MTE in-kernel support is done via KASAN with hardware based tag. This is enabled in Tumbleweed as part of kernel-debug enablement.

Please note that GCC10+ and LLVM9+ are required to compile glibc/kernel with MTE.

When supported by your hardware, you should fine this line in the kernel log:

[ 0.000000] CPU features: detected: Memory Tagging Extension
[ 0.000000] kasan: KernelAddressSanitizer initialized

If you want to test it with qemu, please note that you need qemu 5.1, or later. Then, you need to explicitly enable it with -M virt,mte=on -cpu max and disable kvm (slow).

Upstream documentation on KASAN: https://www.kernel.org/doc/html/latest/dev-tools/kasan.html

Stack tagging

Not applicable for Linux.

HyperV - Guest support

On aarch64, Tumbleweed supports HyperV as a guest, since snapshot 20211125 (kernel 5.15).

It also supports SecureBoot since shim is now signed by Microsoft for aarch64, since snapshot 20240923.

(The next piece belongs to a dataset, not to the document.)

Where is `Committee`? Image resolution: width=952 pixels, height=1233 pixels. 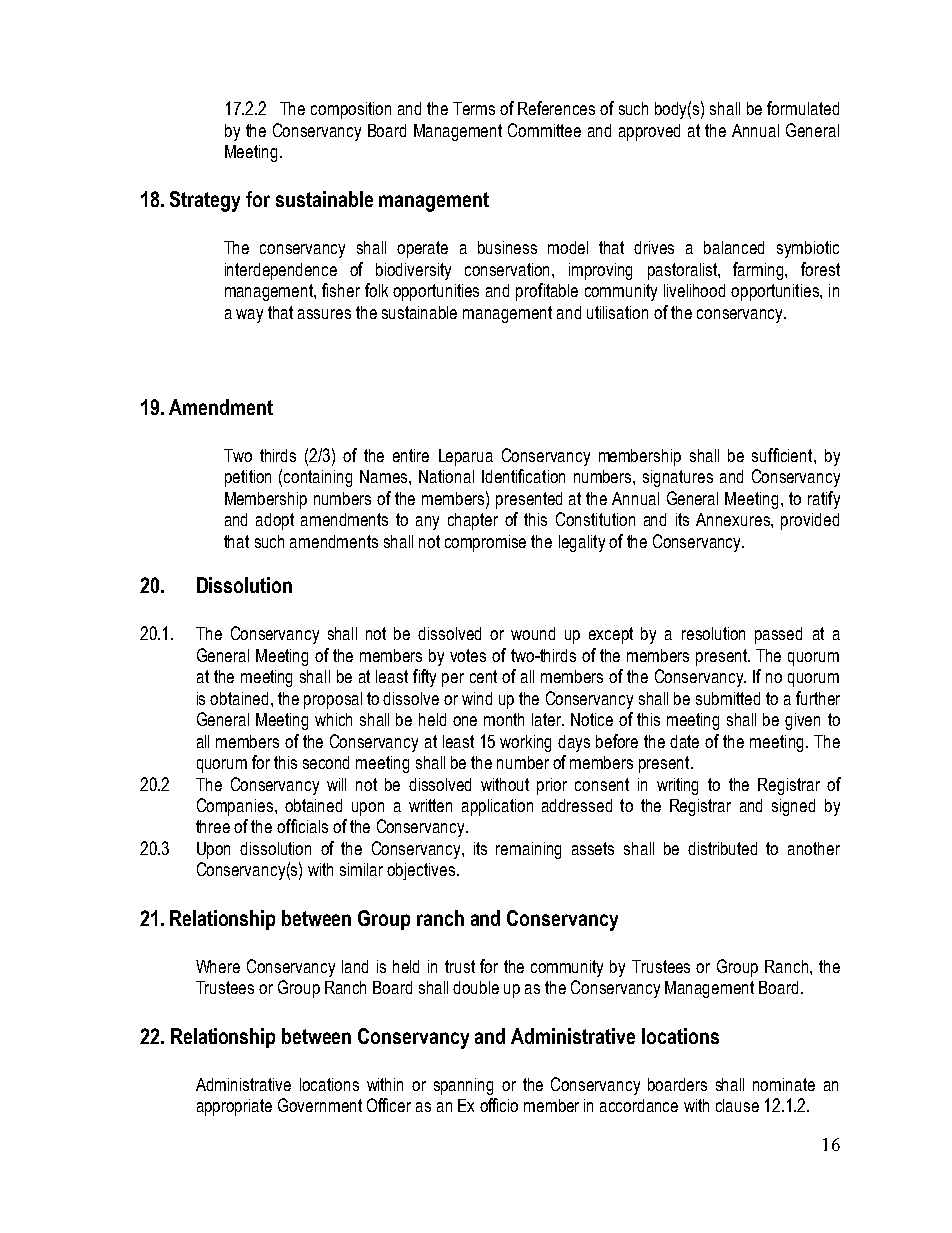 Committee is located at coordinates (544, 130).
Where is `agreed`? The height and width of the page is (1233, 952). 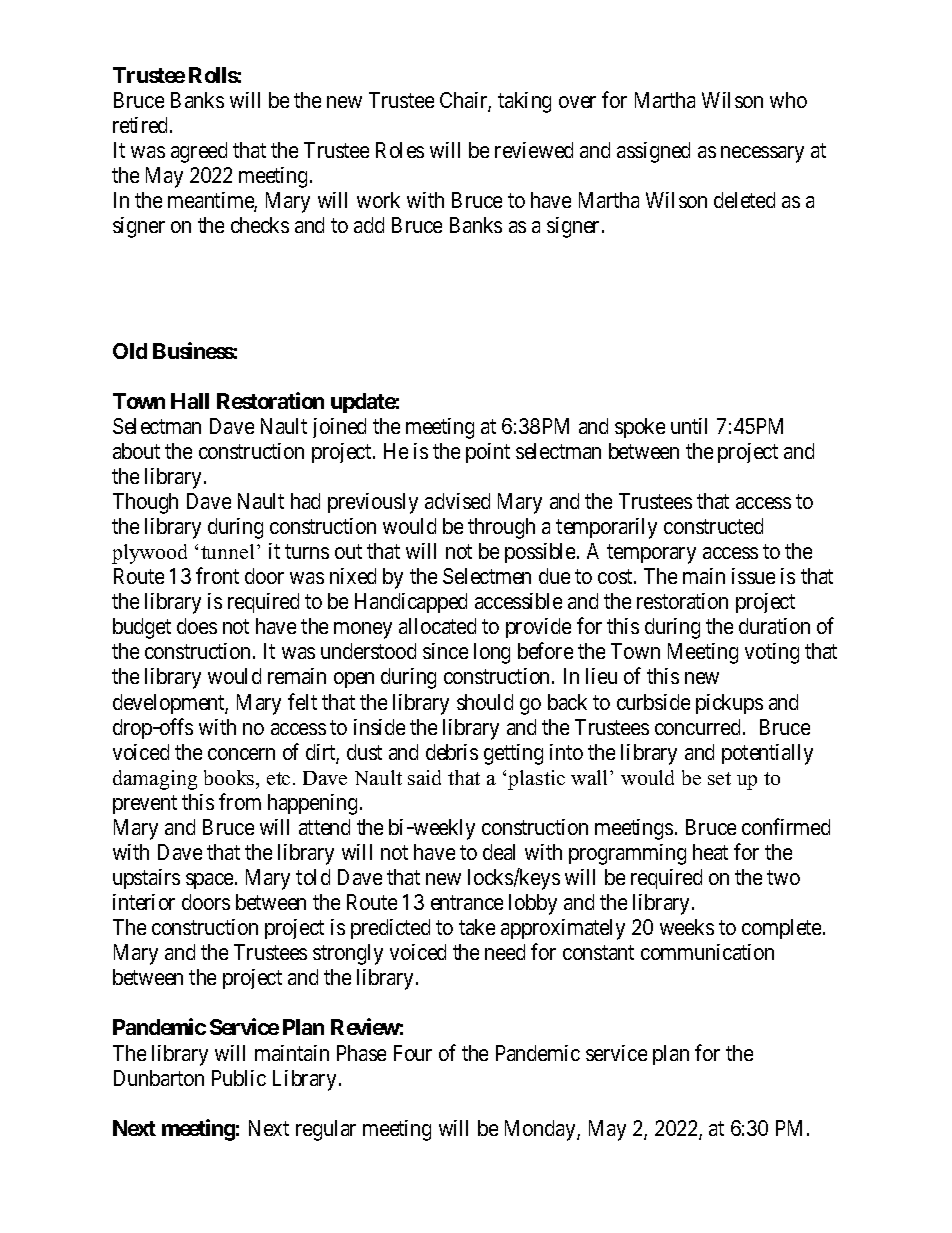
agreed is located at coordinates (199, 152).
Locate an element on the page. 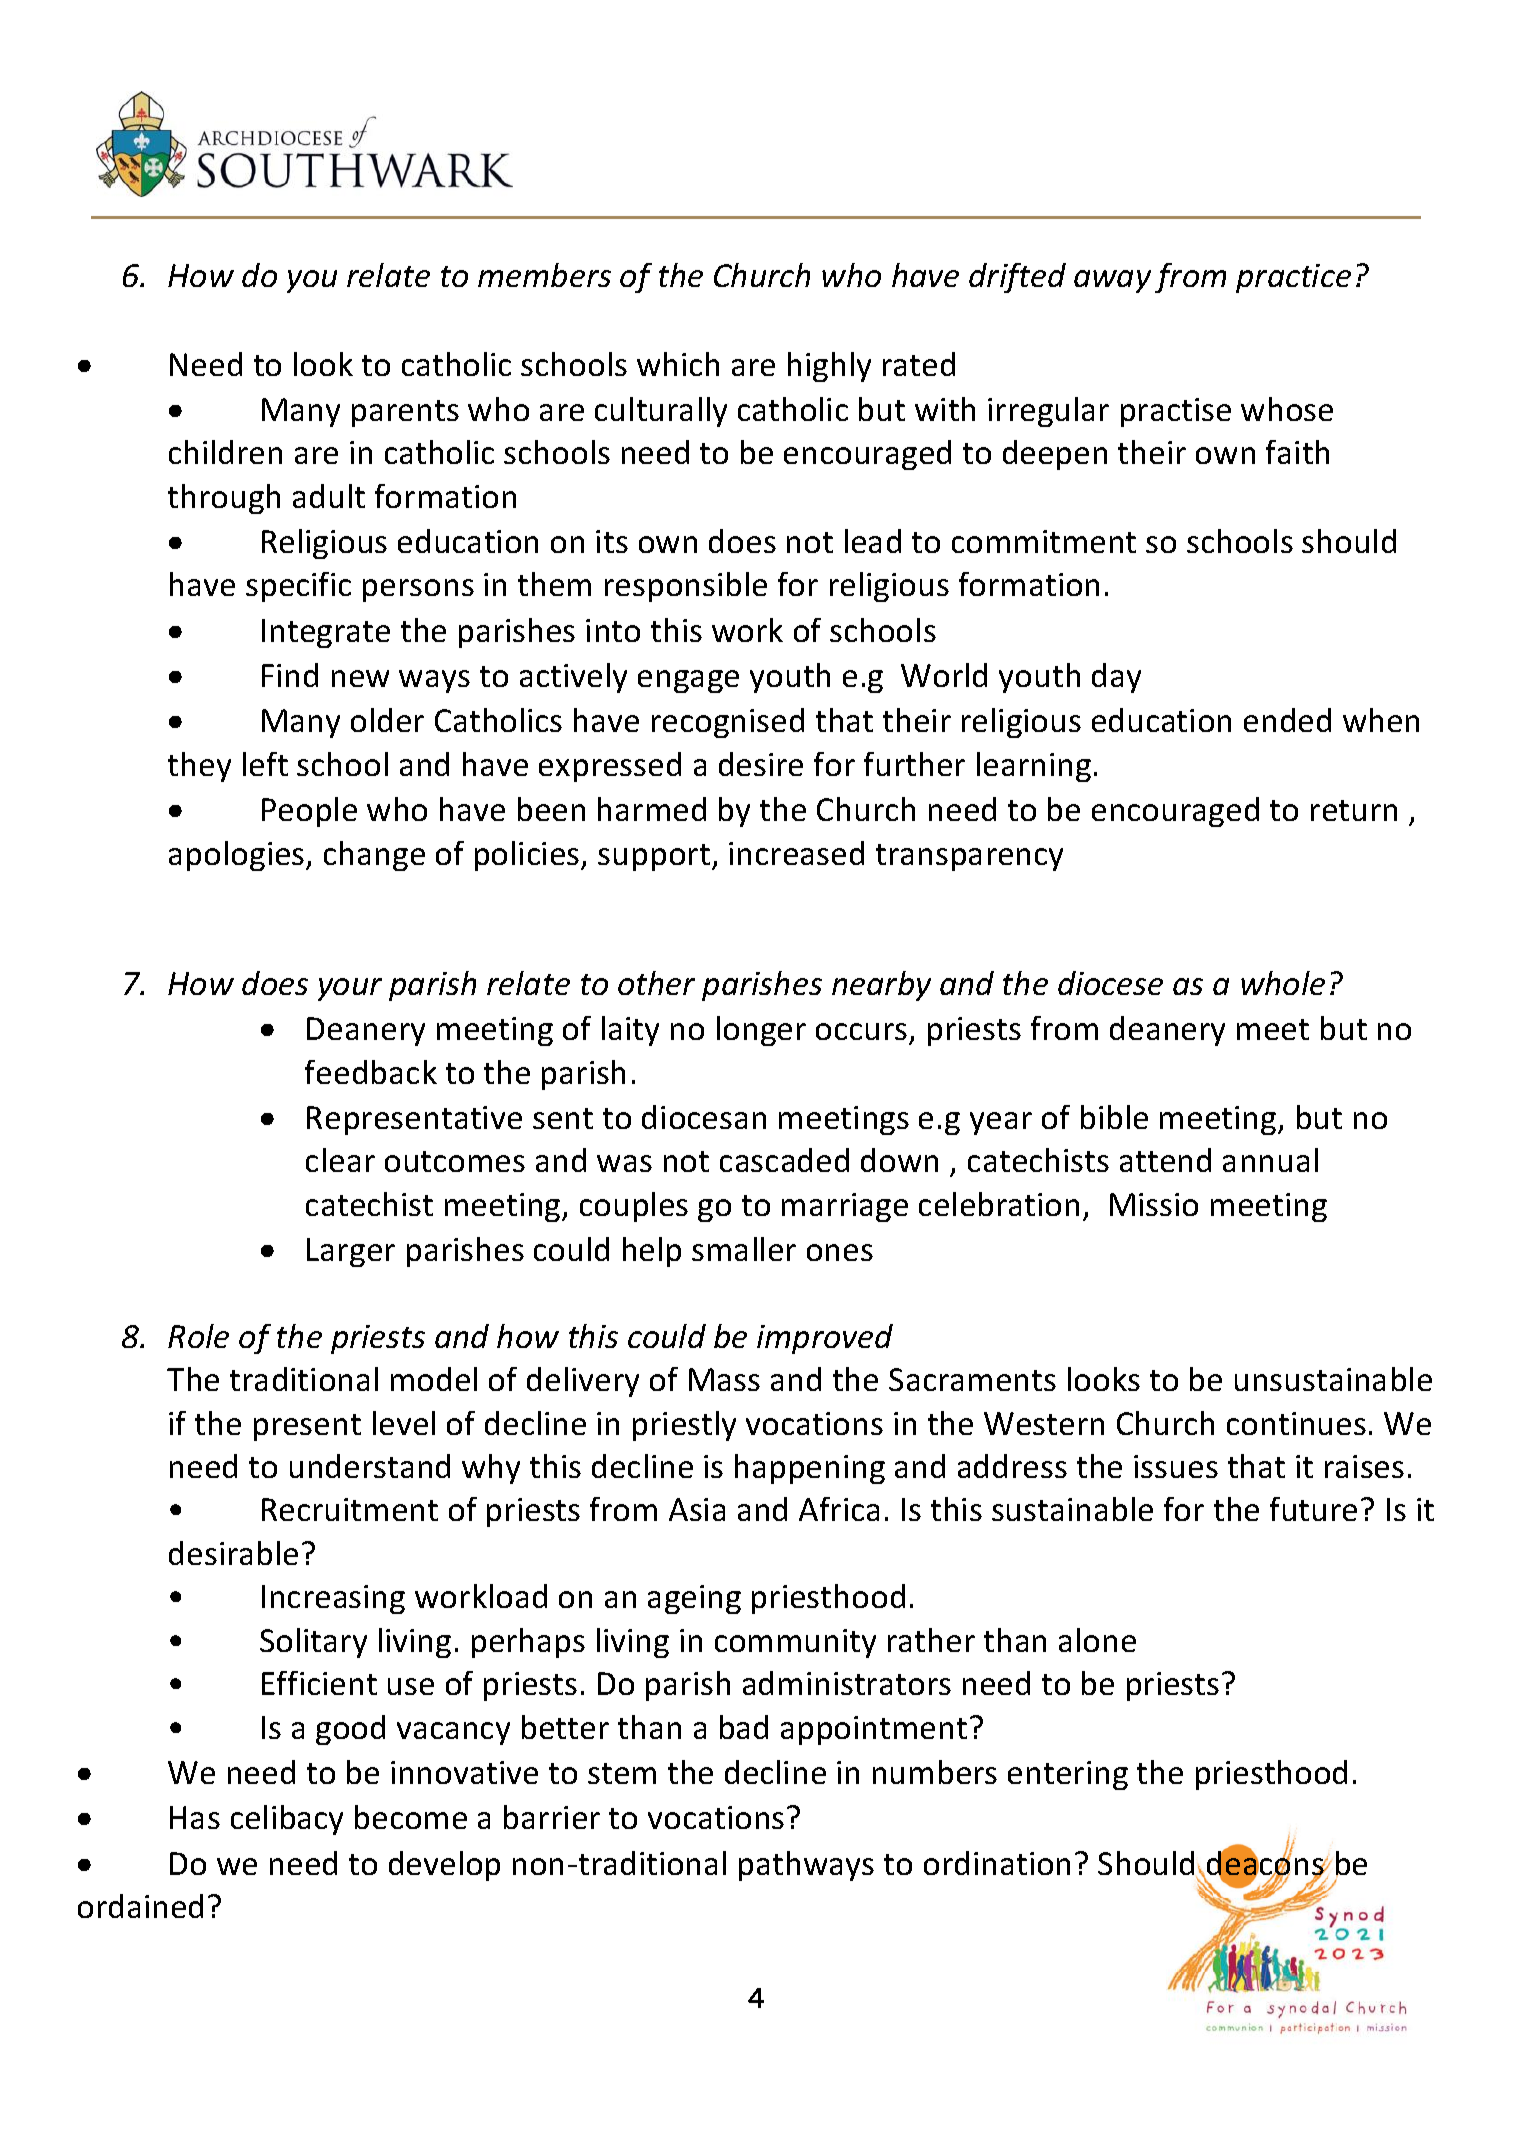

Optional 32-bit support on Armv8.x

Some Armv8.x SoCs does support 32-bit

Some Armv8.x SoCs support 32-bit, such as Ampere eMAG, HoneyComb_LX2K and more. Thus, you can use it to build and run 32-bit in userspace and kernel.

When supported by your hardware, you should fine those lines in the kernel log:

kernel: CPU features: detected: 32-bit EL0 Support
kernel: CPU features: detected: 32-bit EL1 Support

Some Armv8.x SoCs do not support 32-bit, at all

Some Armv8.x SoCs do not support 32-bit at all, such as ThunderX and ThunderX2 machines.

Some Armv8.x SoCs support 32-bit only in userspace

Some Armv8.x SoC, such as the N1SDP, support 32-bit only in userspace.

When supported by your hardware, you should fine this line in the kernel log:

kernel: CPU features: detected: 32-bit EL0 Support

On such a system, if you try to start qemu with kvm enabled with a 32-bit kernel, you will get the following error:

 qemu-system-aarch64: can't apply global host-arm-cpu.aarch64=off: 'aarch64' feature cannot be disabled unless KVM is enabled and 32-bit EL1 is supported

The openSUSE:Factory:ARM project is configured to use an aarch64 kernel for building armv6l and armv7l packages and images.

Armv6/7 information

ARM 32-bit KVM host support removed in kernel 5.7

Arm 32-bit KVM host support has been removed in kernel 5.7 with commit 541ad0150ca4aa663a2

So, you need to use Leap if you need 32-bit KVM host support.